Umsetzung der Chemikalienverbots-Verordnung in anderen EU-Staaten Muß ich als deutscher Inverkehrbringer von Chemikalien, die der Verbots-V unterliegen (Eingeschränkes Inverkehrbringen), gegenüber dem Kunden aus dem EU-Ausland die Einhaltung der Vorgaben der Verbots-V wie z.B. Prüfung der Sachkunde bei Händlern oder Unterweisung gegenüber dem Verbraucher sicherstellen?

Antwort:

Die Chemikalien-Verbotsverordnung setzt mit ihren inhaltlichen Regelungen Verbote und Beschränkungen des Inverkehrbringens gefährlicher Stoffe, Zubereitungen und Erzeugnisse auf der Basis verschiedener EU-Vorschriften auf nationaler Ebene um. Um Handelshemmnisse innerhalb der EU abzubauen bzw. zu verhindern, werden Regelungen, die das Inverkehrbringen von Stoffen, Zubereitungen und Erzeugnissen betreffen, in den Mitgliedsstaaten i.d.R. inhaltsgleich umgesetzt.

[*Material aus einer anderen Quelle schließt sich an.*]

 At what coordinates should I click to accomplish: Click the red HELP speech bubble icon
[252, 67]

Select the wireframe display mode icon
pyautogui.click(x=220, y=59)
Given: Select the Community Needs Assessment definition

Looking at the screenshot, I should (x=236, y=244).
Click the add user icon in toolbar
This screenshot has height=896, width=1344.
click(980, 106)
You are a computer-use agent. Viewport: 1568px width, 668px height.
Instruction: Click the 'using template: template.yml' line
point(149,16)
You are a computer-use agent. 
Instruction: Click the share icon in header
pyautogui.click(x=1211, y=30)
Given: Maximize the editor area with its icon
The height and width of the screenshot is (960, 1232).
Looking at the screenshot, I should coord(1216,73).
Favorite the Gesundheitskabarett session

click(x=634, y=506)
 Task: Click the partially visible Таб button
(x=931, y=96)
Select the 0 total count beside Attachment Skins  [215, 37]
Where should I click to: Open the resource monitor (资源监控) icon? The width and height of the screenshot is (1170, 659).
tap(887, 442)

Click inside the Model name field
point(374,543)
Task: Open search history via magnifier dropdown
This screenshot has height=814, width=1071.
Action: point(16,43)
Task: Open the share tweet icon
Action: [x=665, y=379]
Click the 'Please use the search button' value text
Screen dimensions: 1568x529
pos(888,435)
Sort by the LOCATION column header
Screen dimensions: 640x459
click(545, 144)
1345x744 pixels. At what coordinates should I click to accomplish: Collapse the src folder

Die Chemikalien-Verbotsverordnung sieht in § 3 für den Abgebenden bestimmte Informations- und Aufzeichnungspflichten bei der Abgabe an Dritte vor. Normadressat ist der Abgebende. Für diesen gelten, sofern sich dessen Firmensitz, Handelssitz etc. in Deutschland befindet, nach dem Territorialprinzip die Vorschriften der v.g. Verordnung unabhängig davon, ob im nationalen oder im Bereich der Mitgliedsstaaten abgegeben wird. Dies bedeutet, dass der Abgebende den Erwerber z.B. über die mit dem Verwenden des Stoffes oder der Zubereitung verbundenen Gefahren, die notwendigen Vorsichtsmaßnahmen beim bestimmungsgemäßen Gebrauch sowie über die ordnungsgemäße Entsorgung zu unterrichten hat.

Die Sachkunde nach § 5 Chemikalien-Verbotsverordnung ist im Rahmen des Erlaubnisverfahrens nach § 2 Chemikalien-Verbotsverordnung durch den Antragsteller nachzuweisen. Eine Prüfung der Sachkunde durch den Abgebenden beim Erwerber ist in § 3 der Chemikalien-Verbotsverordnung im Rahmen der Abgabe nicht vorgesehen. Er hat sich lediglich unter den Abgabevoraussetzungen des § 3 Abs. 1, Nr. 2a durch den Erwerber bestätigen zu lassen, dass dieser die dort genannten Kriterien erfüllt.